Watching what’s happening with the California wildfires, I found myself reflecting on John F. Kennedy’s famous quote “Ask not what your country can do for you..” What a wonderful example of how technology can be used to increase the number of resources attacking a community threat, and the quantity and quality of information needed to best respond. Long before the emergence of personal computers, the Internet and cell phones, Kennedy’s remark demonstrated an awareness that government’s resources were inevitably minute when compared to the resources and capabilities of the citizens it served. It is not uncommon for city employees, who are directly responsible for protecting and serving the community, to represent less than 1% of the residents of that community. What if only a fraction of the other 99% could be engaged in a meaningful way? But, our cities are too large and diverse to allow Mayors to call everyone into the town square to collaborate and respond to an issue. Abundant wireless broadband, a robust and interactive service infrastructure and innovative use of technology are the levers that could unlock this potential.
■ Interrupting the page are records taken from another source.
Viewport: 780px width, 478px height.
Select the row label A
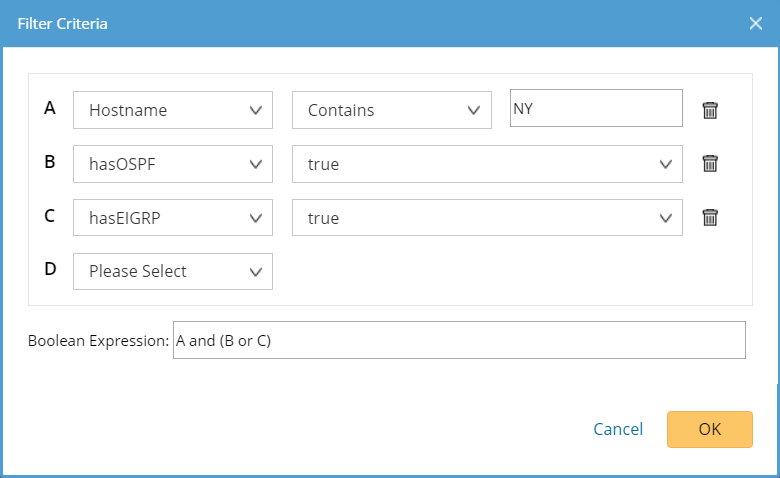click(50, 108)
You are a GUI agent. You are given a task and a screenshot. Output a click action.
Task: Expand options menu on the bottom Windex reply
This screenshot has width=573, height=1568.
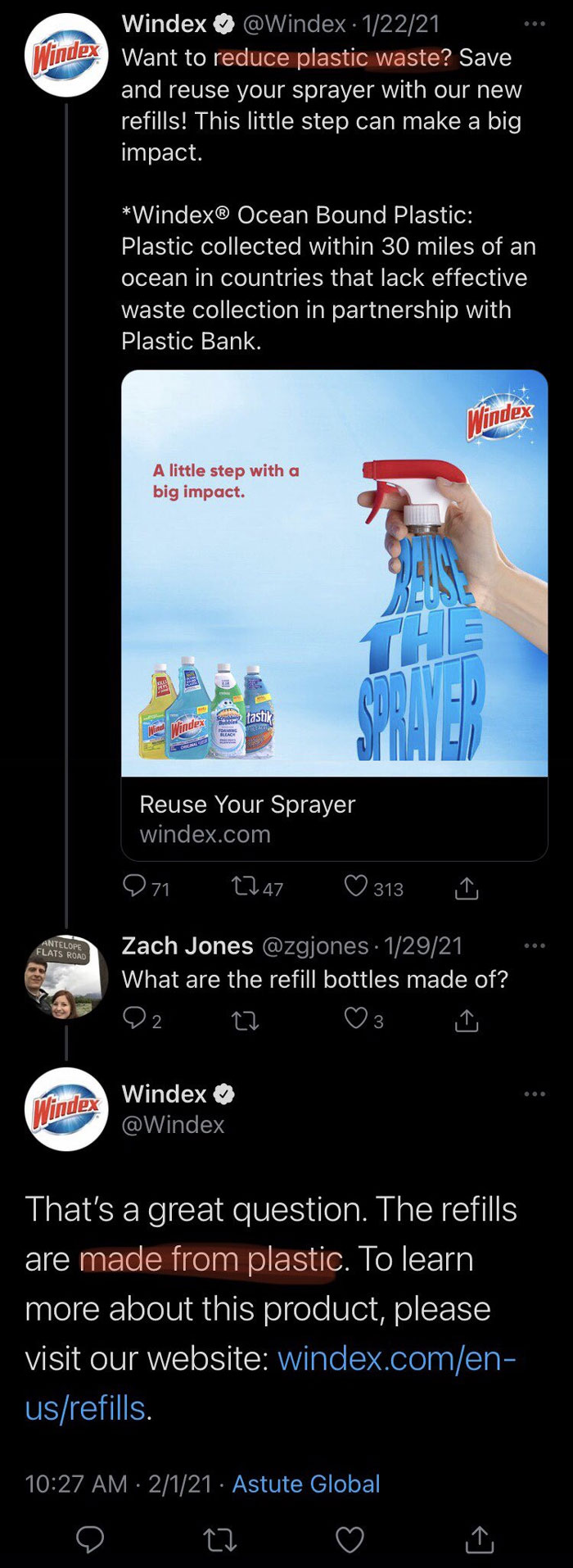point(534,1093)
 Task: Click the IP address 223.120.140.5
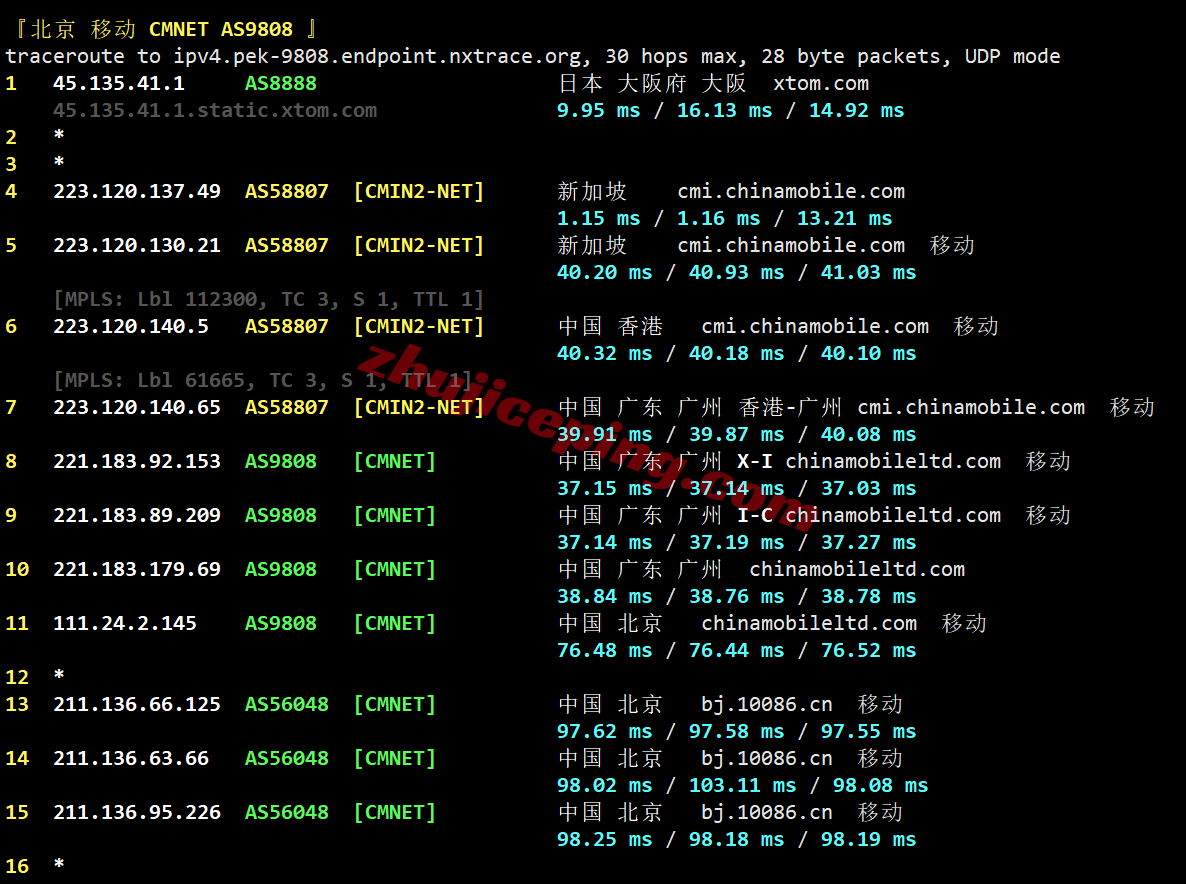131,327
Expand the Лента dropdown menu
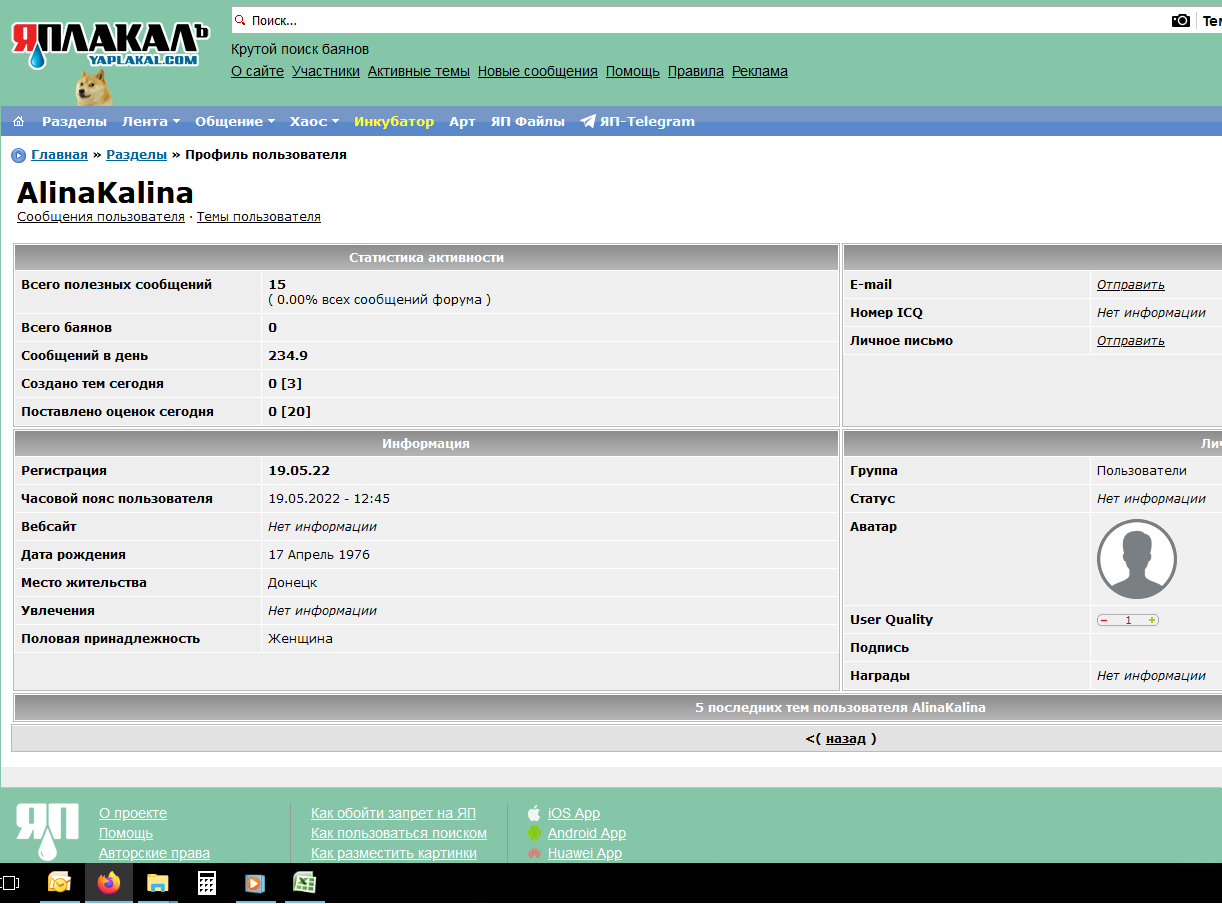The height and width of the screenshot is (904, 1222). 151,121
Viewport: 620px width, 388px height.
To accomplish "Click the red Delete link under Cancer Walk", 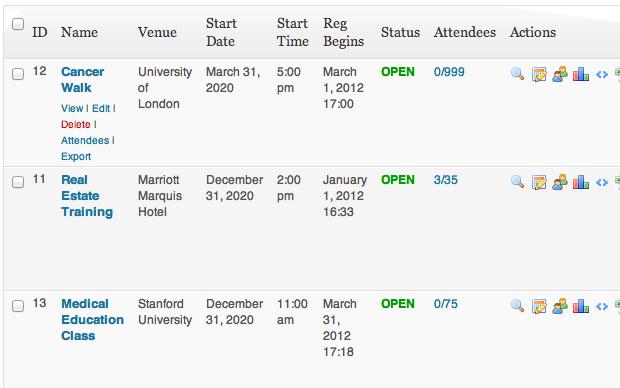I will click(x=76, y=124).
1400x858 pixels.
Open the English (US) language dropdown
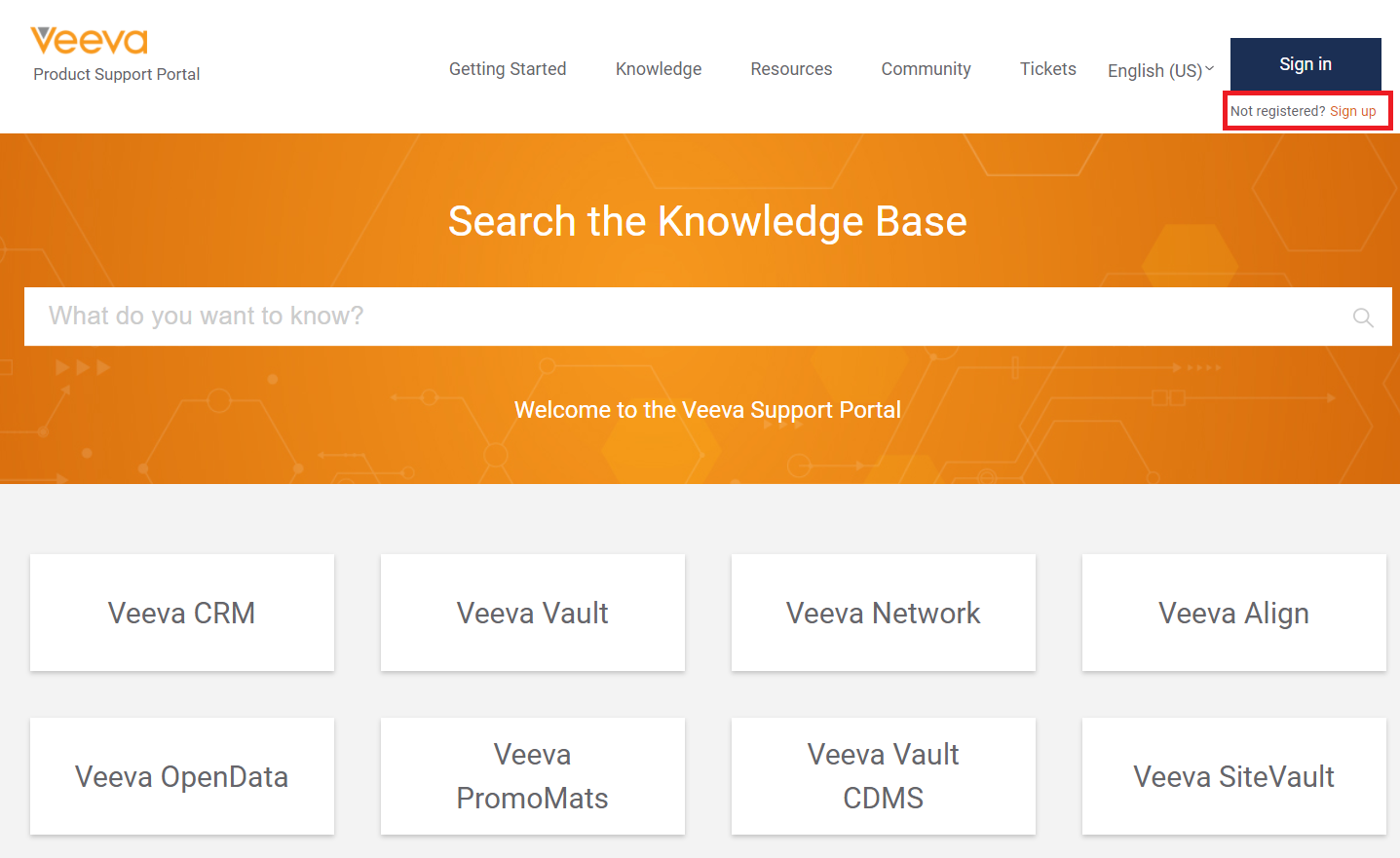(1160, 70)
While using these technologies in the face of disaster or during emergency response provides extreme use cases, leading cities will also find relatively straightforward examples in their day-to-day operations. Allowing citizens to upload photos of pot-holes and street light outages to a city-specific version of Flickr; evolving department websites to blogs to allow for better interaction with the community; delivering real-time alerts and updates on issues like lane closures, accidents, etc. using services like Twitter; integrating local traffic management information into mainstream consumer navigation and GIS systems. When the City of Houston set-up computers and networks after Hurricane Katrina to help displaced people from New Orleans find friends and relatives, what was this if not an example of Houston using a form of social-networking to tackle an immense natural disaster and civic challenge? Combine these scenarios in some way with the ad-hoc, community-powered networks (e.g. Meraki and FON) that are being built by citizens themselves, and the opportunities are almost endless.

To the extent that cities like Philadelphia and Corpus Christi were flag bearers for municipal wireless 1.0, it will be fascinating to see which cities take steps to harness Web 2.0 technologies, build new service infrastructures, and enroll “citizens of the future” to better protect and serve. And which come to define the evolution from e-Government to City 2.0.